[Start of Selected extract]

2.1 Attenuation and Relative Intensity
The primary objective of this study is to establish a correlation between I/I₀ and dimensional accuracy in XCT. To achieve this, the initial step involves designing an appropriate experiment that enables effective monitoring of this parameter.
It was necessary to obtain an attenuation curve for the materials involved in this experiment (Steel and Aluminium). Described by Beer-Lambert law [39], each material has its own attenuation curve, which is calculated by the following Eq. 1:
$$\:I={I}_{0} {e}^{-\mu\:x}$$
(1)
Where I is the intensity received by the detector, I0 is the intensity emitted, µ is the linear attenuation coefficient of the material and x is the penetration length.
XCOM database from NIST [40] has been utilized to obtain the mass attenuation coefficients (µm), which are used for the calculation of linear attenuation coefficients (Eq. 2):
$$\:\mu\:={\mu\:}_{m}/\rho\:$$
(2)
Where ρ describes density of absorbing material. Mass attenuation coefficient curves for the materials employed in this experiment are displayed in Fig. 1.
X-ray attenuation, and mass and linear attenuation coefficient, depend on X-ray energy as shown in Fig. 1. Characteristic energy spectrums have been obtained using software SPEKTR 3.0 [41], introducing the voltage and physical filter selected for each scenario (see Sect. 2.2) and calculating the corresponding Eav from the X-ray spectral fluence, using the X-ray spectrum obtained at each specified potential. An example of the attenuation curves calculated for all materials (St, Al and PA12– Pol) in two different values for Eav are shown in Fig. 2.

[End of Selected extract]

→ **Task 1**: Sum up the passage on attenuation and relative intensity in two sentences.

[Start of Records supplied]

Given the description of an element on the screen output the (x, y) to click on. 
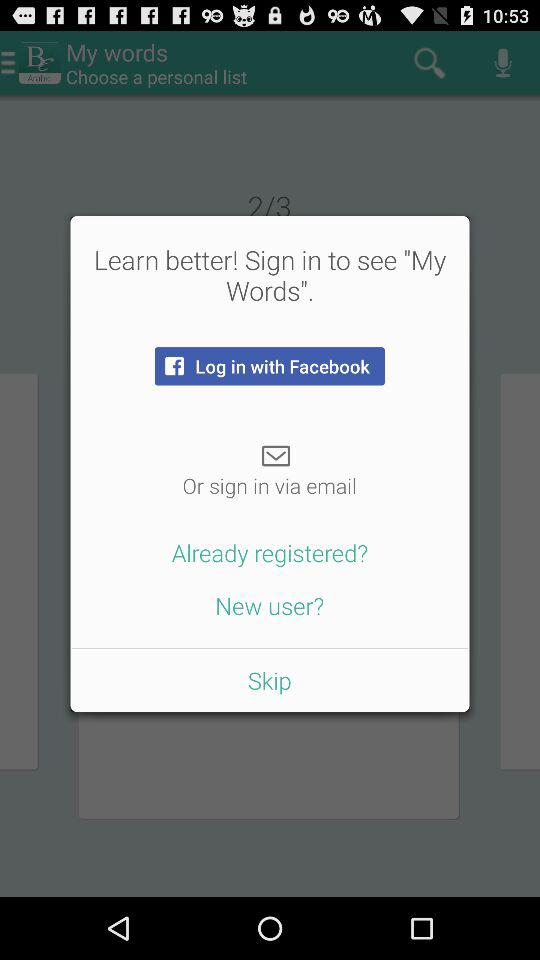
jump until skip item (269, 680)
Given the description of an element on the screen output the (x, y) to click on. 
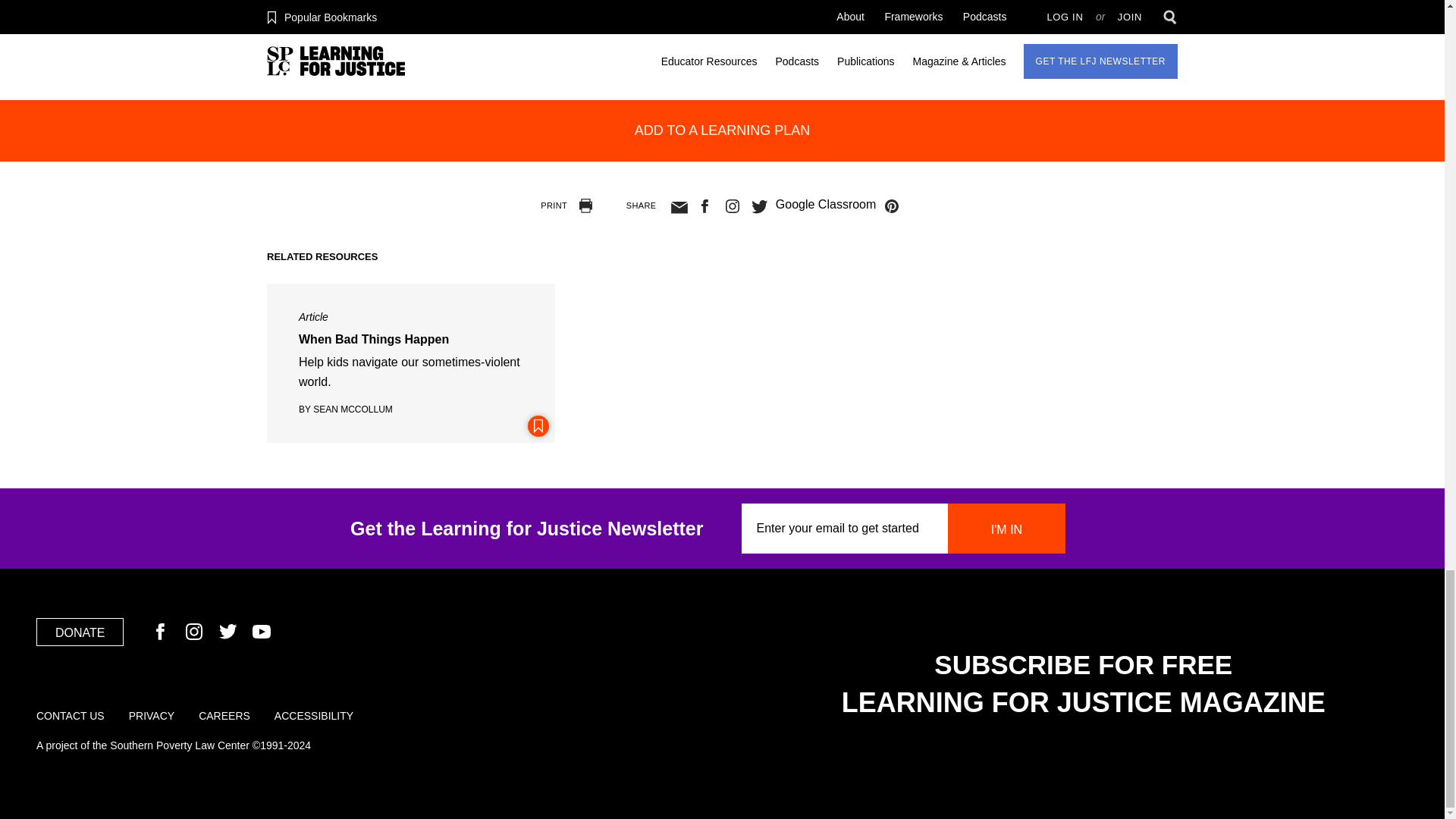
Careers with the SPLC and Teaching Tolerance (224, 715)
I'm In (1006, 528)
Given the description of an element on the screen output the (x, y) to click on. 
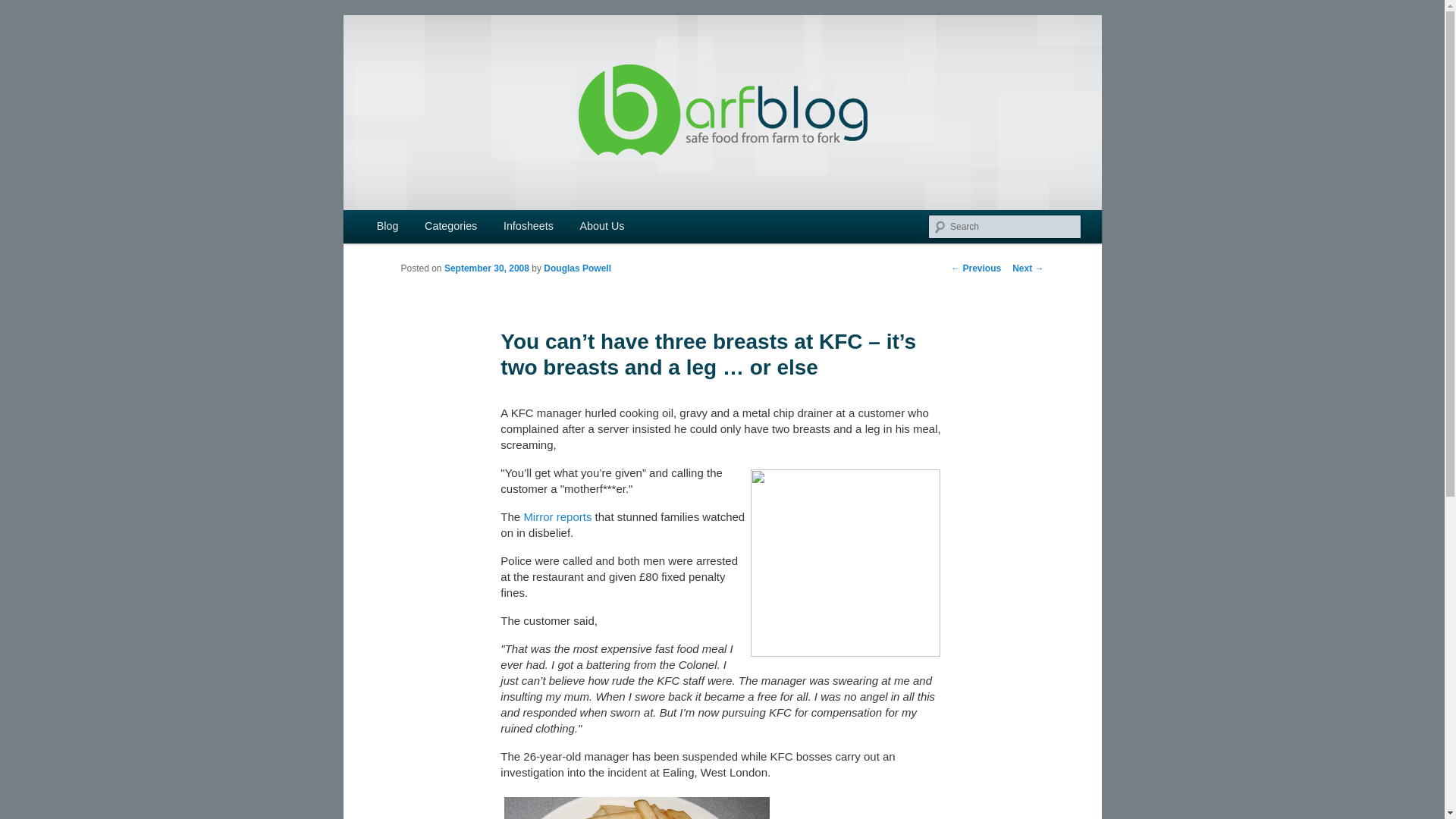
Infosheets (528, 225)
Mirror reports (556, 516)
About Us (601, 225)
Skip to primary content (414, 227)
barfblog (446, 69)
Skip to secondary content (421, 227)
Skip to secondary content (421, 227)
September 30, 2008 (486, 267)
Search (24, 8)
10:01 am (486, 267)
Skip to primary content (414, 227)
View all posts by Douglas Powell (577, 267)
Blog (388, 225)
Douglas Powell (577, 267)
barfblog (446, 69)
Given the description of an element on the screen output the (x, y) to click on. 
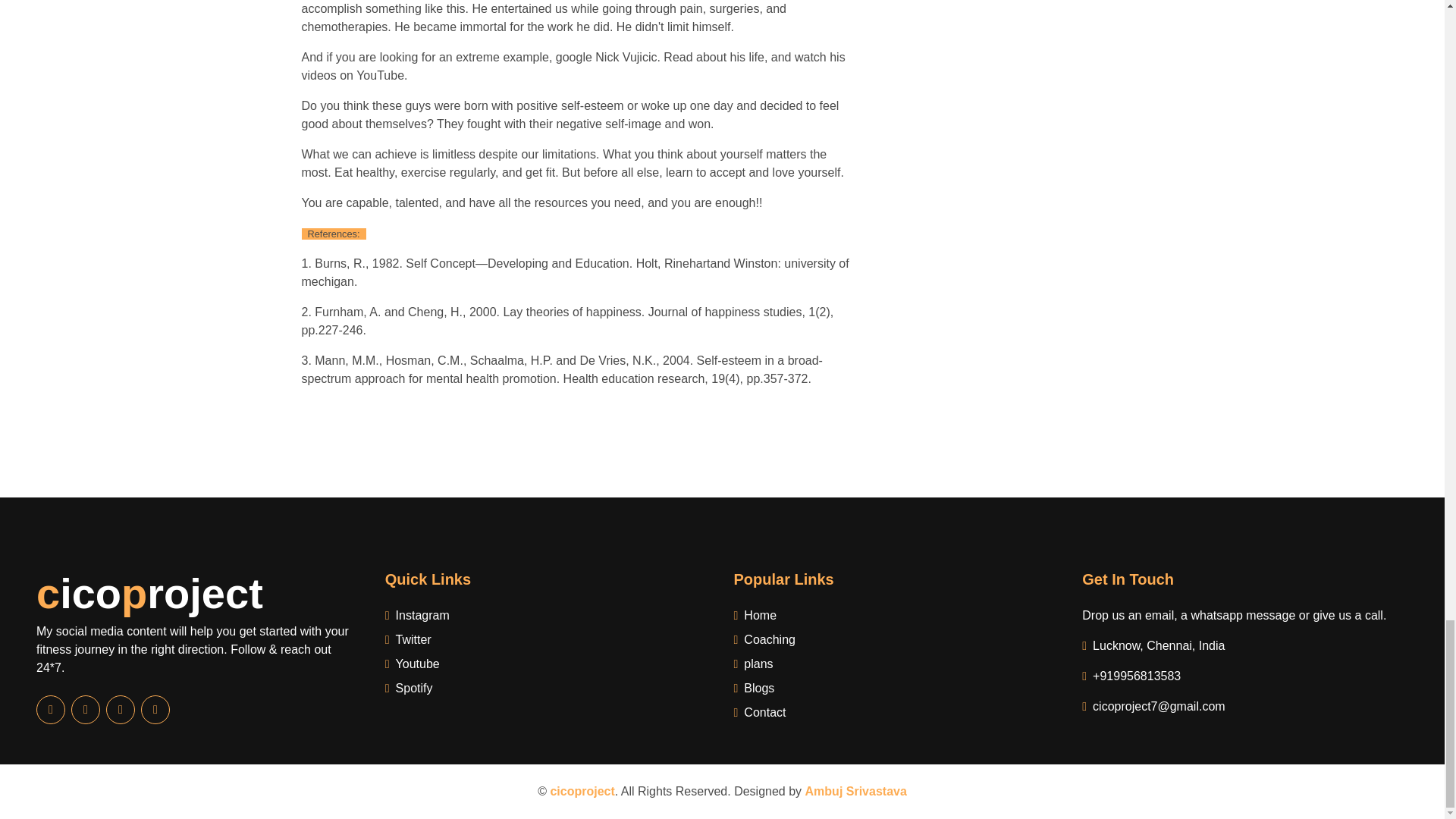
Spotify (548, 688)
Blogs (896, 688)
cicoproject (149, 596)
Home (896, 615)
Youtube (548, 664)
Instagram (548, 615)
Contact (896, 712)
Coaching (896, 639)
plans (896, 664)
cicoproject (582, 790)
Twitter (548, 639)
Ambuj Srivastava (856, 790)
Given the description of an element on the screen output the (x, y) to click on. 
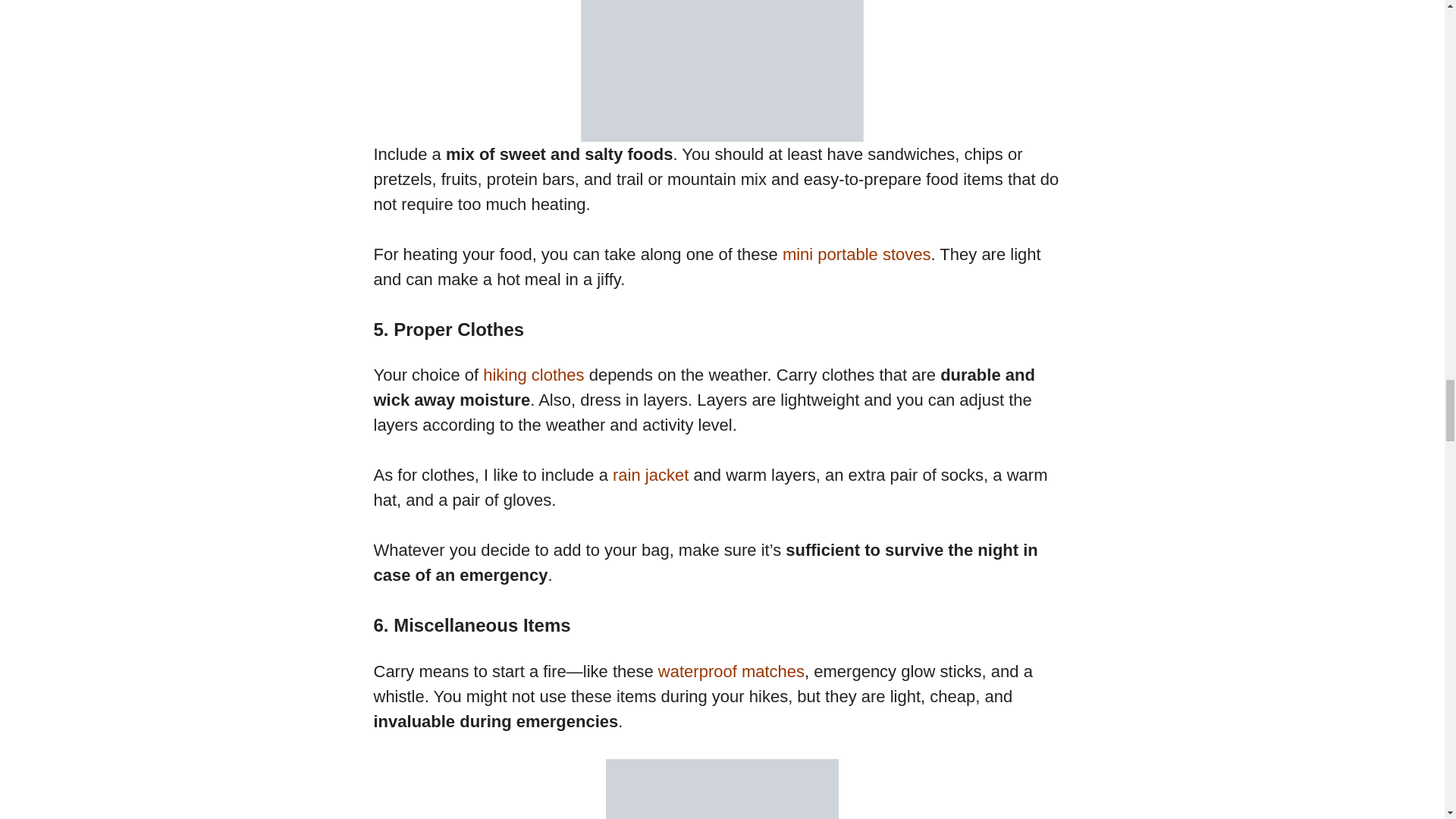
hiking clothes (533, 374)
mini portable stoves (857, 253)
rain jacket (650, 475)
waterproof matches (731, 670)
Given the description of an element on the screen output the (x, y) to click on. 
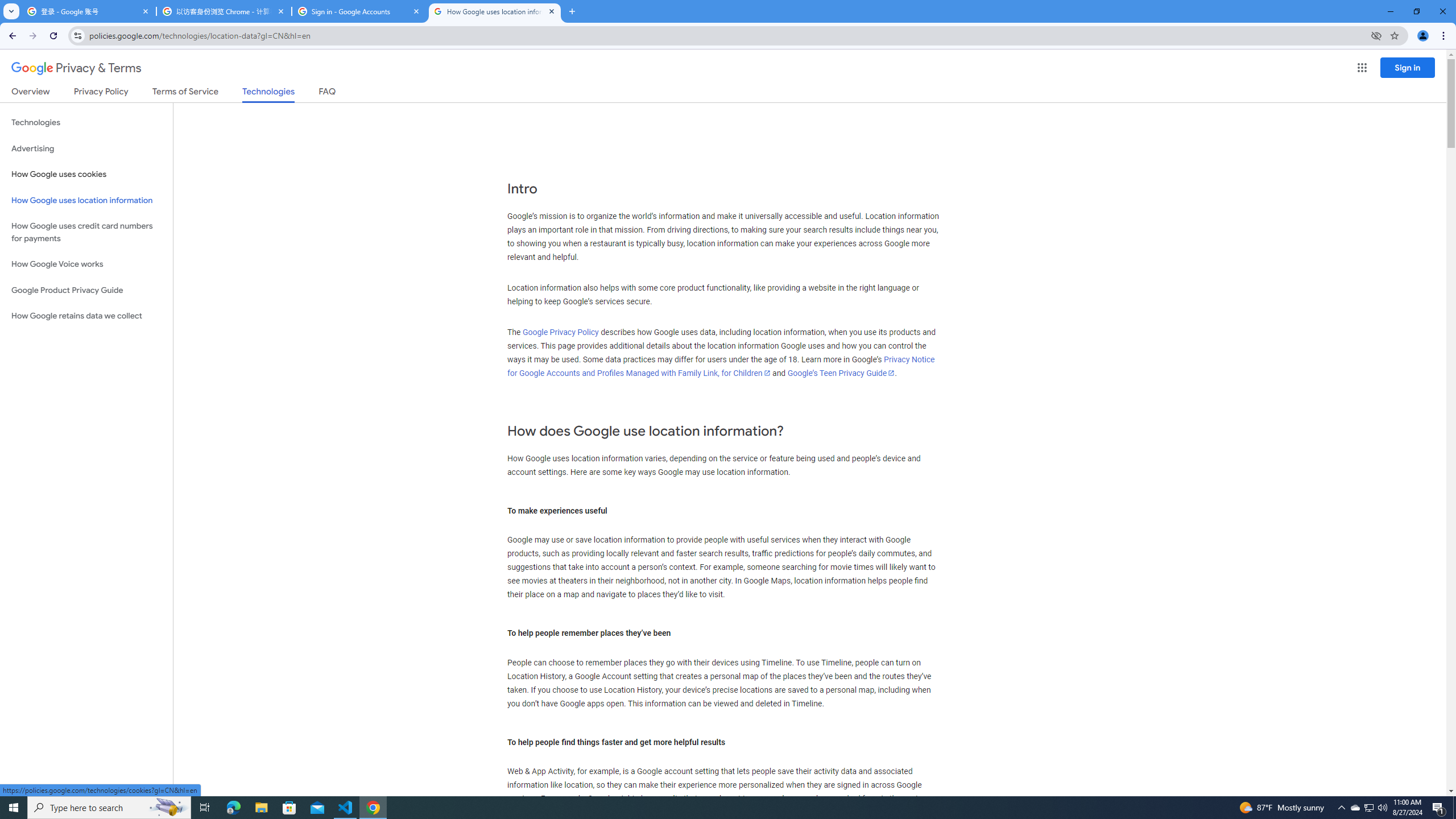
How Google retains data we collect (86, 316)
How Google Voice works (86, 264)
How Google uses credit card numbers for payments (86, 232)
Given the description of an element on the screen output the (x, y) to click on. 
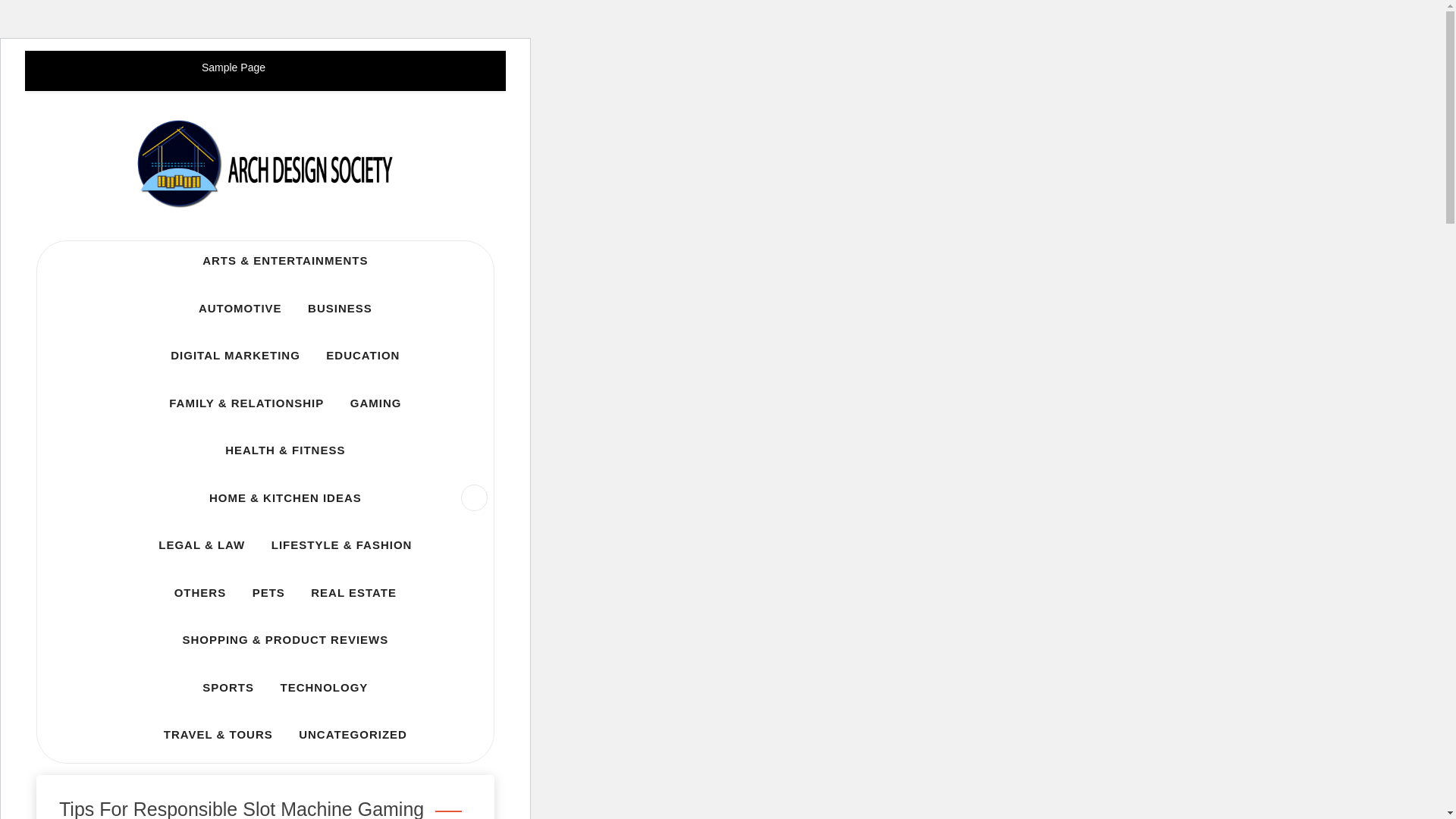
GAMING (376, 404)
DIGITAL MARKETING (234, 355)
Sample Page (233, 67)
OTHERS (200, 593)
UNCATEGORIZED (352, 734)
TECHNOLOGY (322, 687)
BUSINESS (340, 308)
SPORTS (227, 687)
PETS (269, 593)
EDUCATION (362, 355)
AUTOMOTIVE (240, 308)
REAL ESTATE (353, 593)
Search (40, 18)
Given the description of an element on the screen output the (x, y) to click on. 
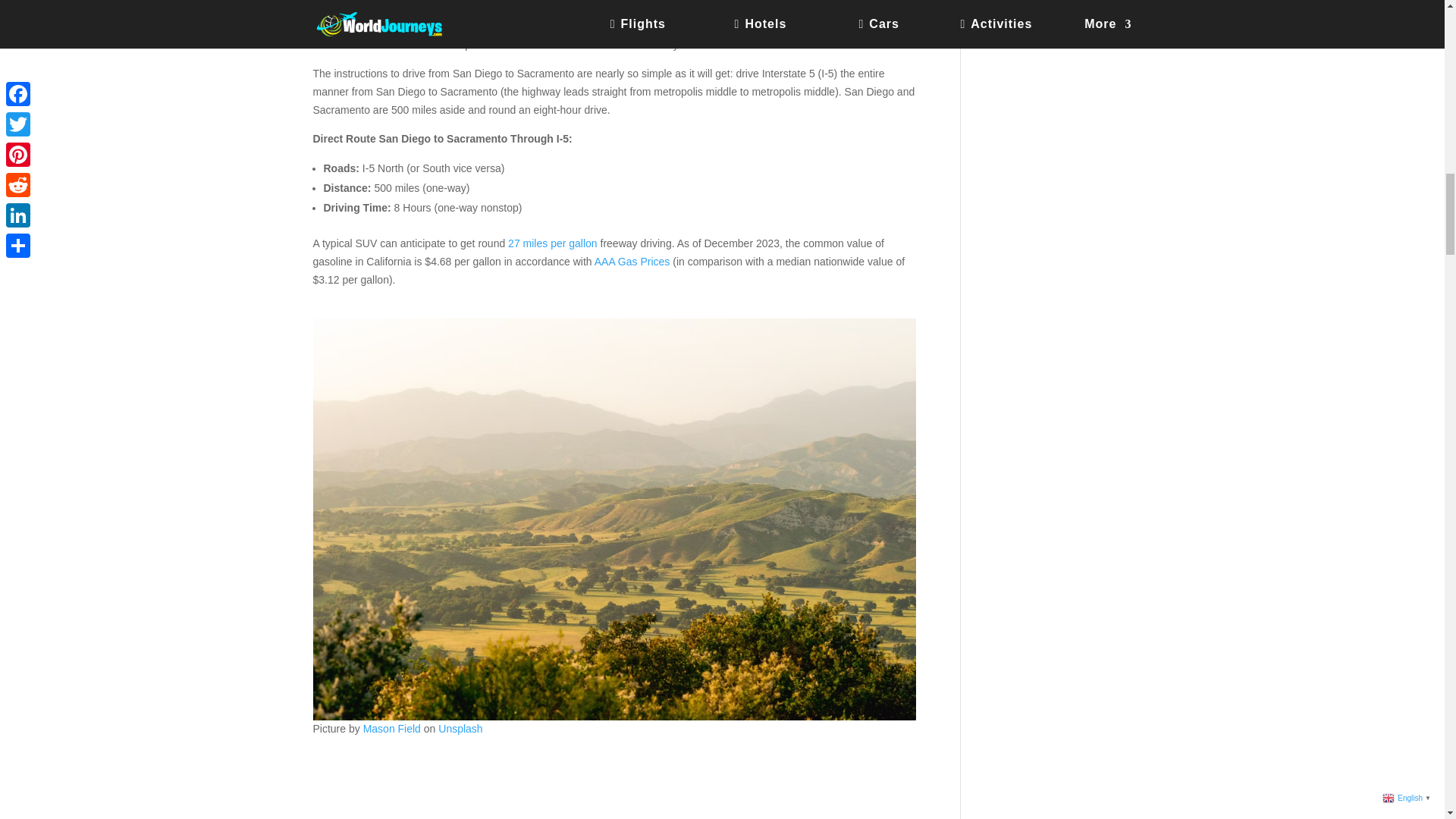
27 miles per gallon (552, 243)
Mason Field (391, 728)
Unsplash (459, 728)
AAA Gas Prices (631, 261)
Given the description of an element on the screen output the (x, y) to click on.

[End of Records supplied]

→ **Task 2**: Pull out every line of the records that contains the word "Google".

→ **Expected answer 1**: The study aims to link I/I₀ to dimensional accuracy in XCT, so it first needed attenuation curves for steel and aluminium, which the Beer-Lambert law (Eq. 1) describes. Mass attenuation coefficients from the NIST XCOM database were used to calculate linear attenuation coefficients (Eq. 2), and because attenuation depends on X-ray energy, SPEKTR 3.0 was used to get energy spectra and the matching Eav for each scenario.

→ **Expected answer 2**:
How Google retains data we collect (86, 316)
How Google Voice works (86, 264)
How Google uses credit card numbers for payments (86, 232)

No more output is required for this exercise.